WORK TASK 1: Using the Mission Shakti editorial summary below, decide whether each statement agrees with it: (a) The DRDO announced India's capability to take out moving objects as early as 2011. (b) India is the third country to demonstrate this capability. (c) The satellite destroyed in the test was in a Low Earth Orbit. Answer yes or no for each, quoting the words from the summary that decide it.
WORK TASK 2:
Answer these from the Mission Shakti editorial summary below:
(a) Which ministry calls the test's assurance a "credible deterrence"?
(b) Which neighbor might the test goad into a competitive frenzy?
(c) What kind of missile test was Mission Shakti?
WORK TASK 3: Carry on the Mission Shakti editorial summary below, picking up after its final bullet point.

SOURCE PASSAGE:
──────────────────────────────
THE GIST of Editorial for UPSC Exams : 29 MARCH 2019 (Power in space: on Mission Shakti (The Hindu)

Power in space: on Mission Shakti (The Hindu)

Mains Paper 1: Science and Technology
Prelims level: Mission Shakti
Mains level: Space technology

Context

  • India has entered an elite space club with the Defence Research and Development Organisation blowing up a satellite in a Low Earth Orbit into smithereens.
  • Such Indian capability to take out moving objects has never really been in doubt.
  • The DRDO announced it as early as in 2011.
  • India has been in the business of testing long-range missiles for years, although public attention on the space programme has been mostly on its civilian and scientific aspects.

Background

  • The military dimension, though always latent, had not seen a verifiable demonstration as in the case of Mission Shakti, the Anti-Satellite (ASAT) missile test.
  • The display of technological prowess through the test accentuates the military dimension and brings into play an overwhelming assurance of what the Ministry of External Affairs describes as a ‘credible deterrence’ against attacks on India’s growing number of space assets.
  • Although only three other countries, the U.S., Russia, and China, have previously demonstrated this capability.
  • It is possible to surmise that countries with long-range missiles could do the same with equal effectiveness. But India, surely, is staking a forward claim as a space weapons power.

What is significant about Mission Shakti?

  • The country celebrates the test as a scientific achievement, it must also dwell on the possibility that this might goad its none-too-friendly neighbour Pakistan into a competitive frenzy.
──────────────────────────────
EXCERPTED RECORDS:

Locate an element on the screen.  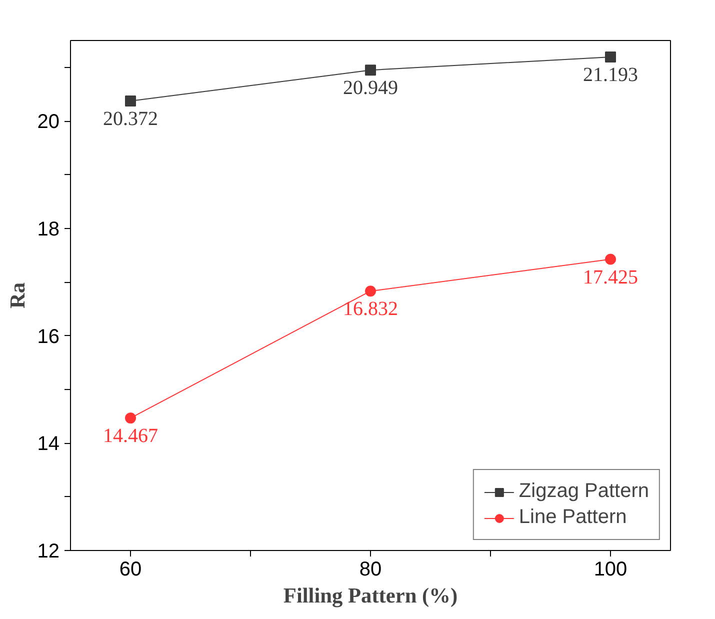
y-tick-label: 16 is located at coordinates (48, 337).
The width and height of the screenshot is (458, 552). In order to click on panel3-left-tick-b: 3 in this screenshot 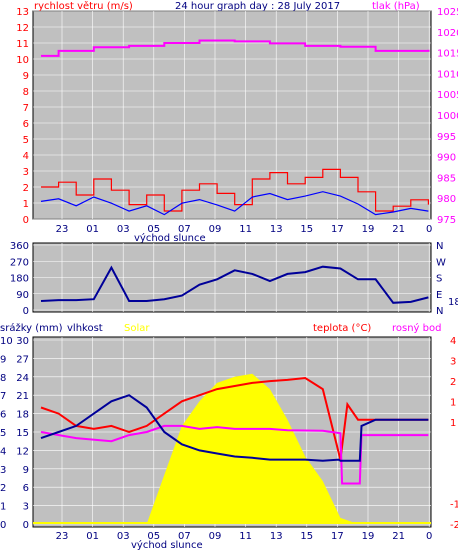, I will do `click(26, 508)`.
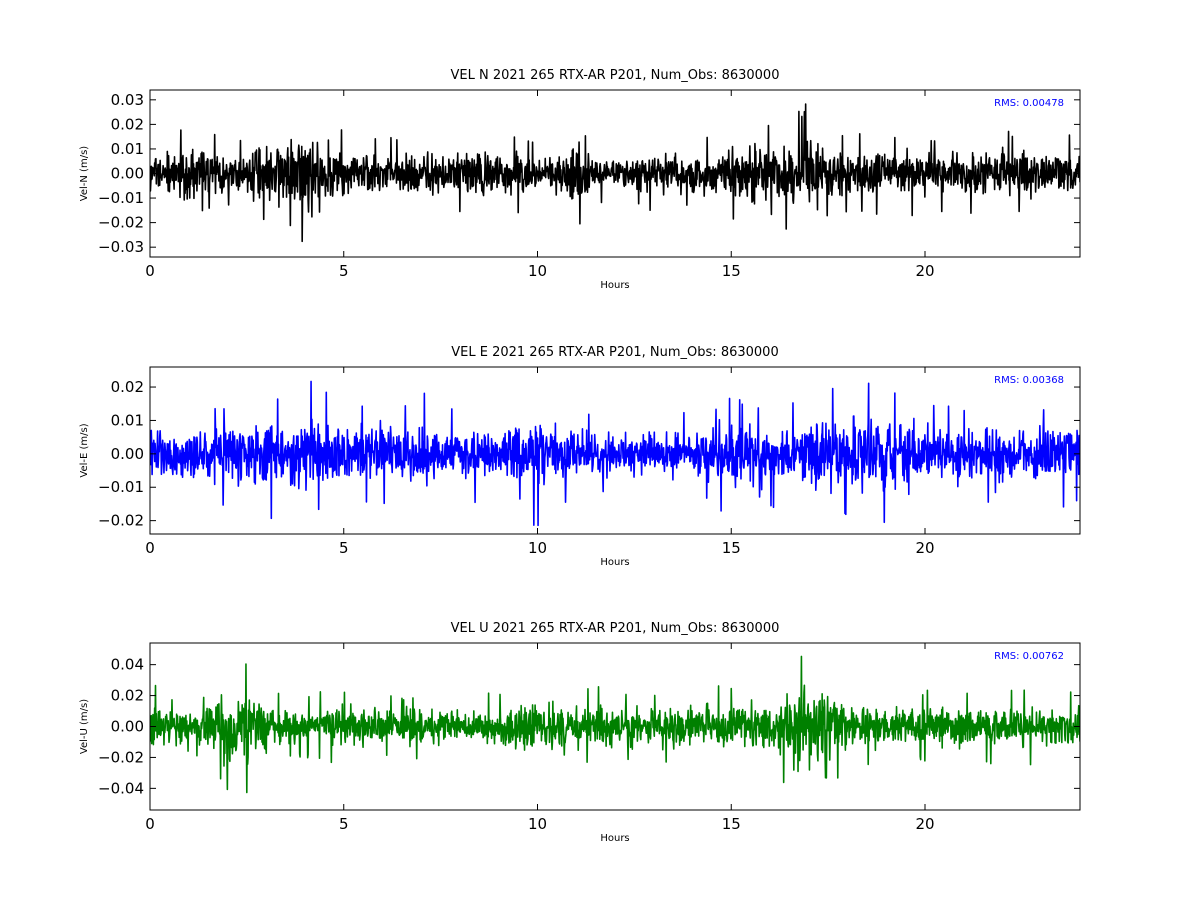 The image size is (1200, 900). What do you see at coordinates (128, 124) in the screenshot?
I see `y-tick-label-n: 0.02` at bounding box center [128, 124].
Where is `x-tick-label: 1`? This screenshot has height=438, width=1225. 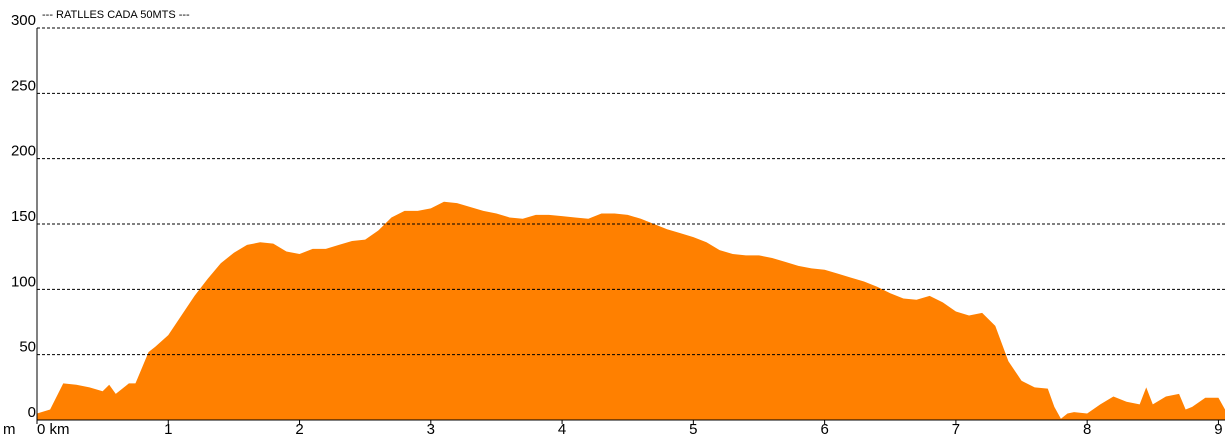 x-tick-label: 1 is located at coordinates (168, 430).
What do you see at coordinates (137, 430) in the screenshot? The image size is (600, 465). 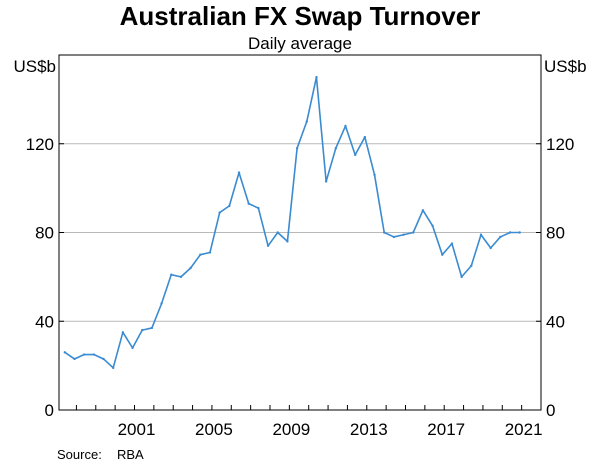 I see `x-tick-label-2001: 2001` at bounding box center [137, 430].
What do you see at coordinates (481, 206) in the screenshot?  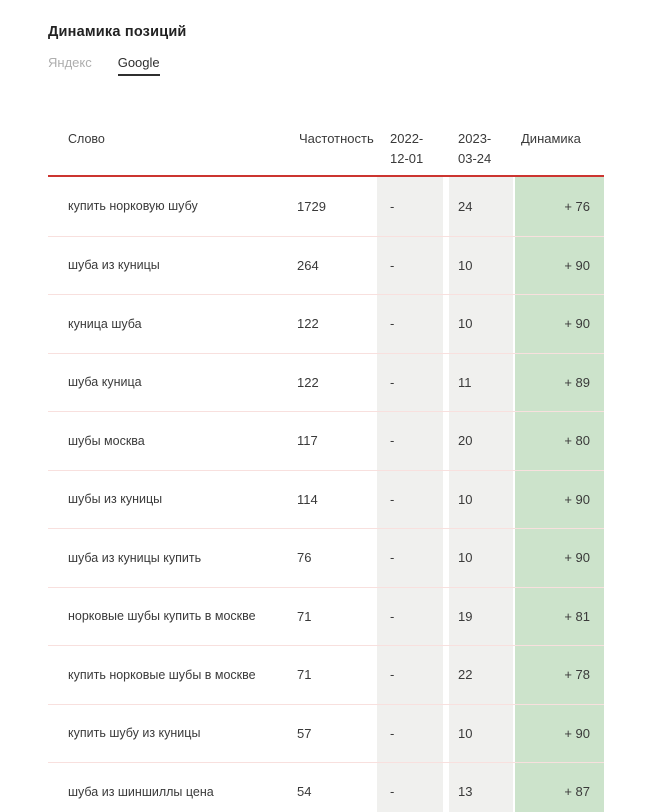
──────────────────────────────
EXPECTED ANSWER 1:
(a) Yes: "The DRDO announced it as early as in 2011."
(b) No: "only three other countries, the U.S., Russia, and China, have previously demonstrated this capability."
(c) Yes: "blowing up a satellite in a Low Earth Orbit into smithereens."

EXPECTED ANSWER 2:
(a) The Ministry of External Affairs.
(b) Pakistan.
(c) An Anti-Satellite (ASAT) missile test.

EXPECTED ANSWER 3:
  • Also, in the absence of a credible threat to India’s space assets from China or any other country with Anti-Satellite missile capabilities, whether the ‘deterrence’ sought to be achieved by this test would lead to a more stable strategic security environment is not certain.

Will the test spur space weaponisation?

  • Prime Minister Narendra Modi, while announcing the success of the test, was clear that India wanted to maintain peace rather than indulge in warmongering.
  • And, by targeting a low-orbit satellite, the missile test did the utmost possible to minimise space debris, which is an issue of international concern.
  • But, within India, the timing of the test, when the country is already in election mode, does raise concerns whether this was aimed at the domestic constituency.
  • The Election Commission is now seized of the question whether the Prime Minister might have violated the Model Code of Conduct.
  • If it does find the timing amiss, the Modi government could be in for some serious embarrassment.
  • The test should not have been a matter for a partisan political debate, but given the hypernationalist political plank of the Bharatiya Janata Party, Mission Shakti might have more reverberations on the ground than it has had in space.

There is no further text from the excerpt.